(Collected data)
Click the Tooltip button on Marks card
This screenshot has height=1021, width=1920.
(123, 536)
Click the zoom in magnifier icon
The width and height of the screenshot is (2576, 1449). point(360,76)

— Assigned task —
Would you repeat the lines from the one containing "This screenshot has height=1021, width=1920." through the end of the data, exactly, with nothing before or after them?

— Answer to this problem —
This screenshot has height=1021, width=1920.
(123, 536)
Click the zoom in magnifier icon
The width and height of the screenshot is (2576, 1449). point(360,76)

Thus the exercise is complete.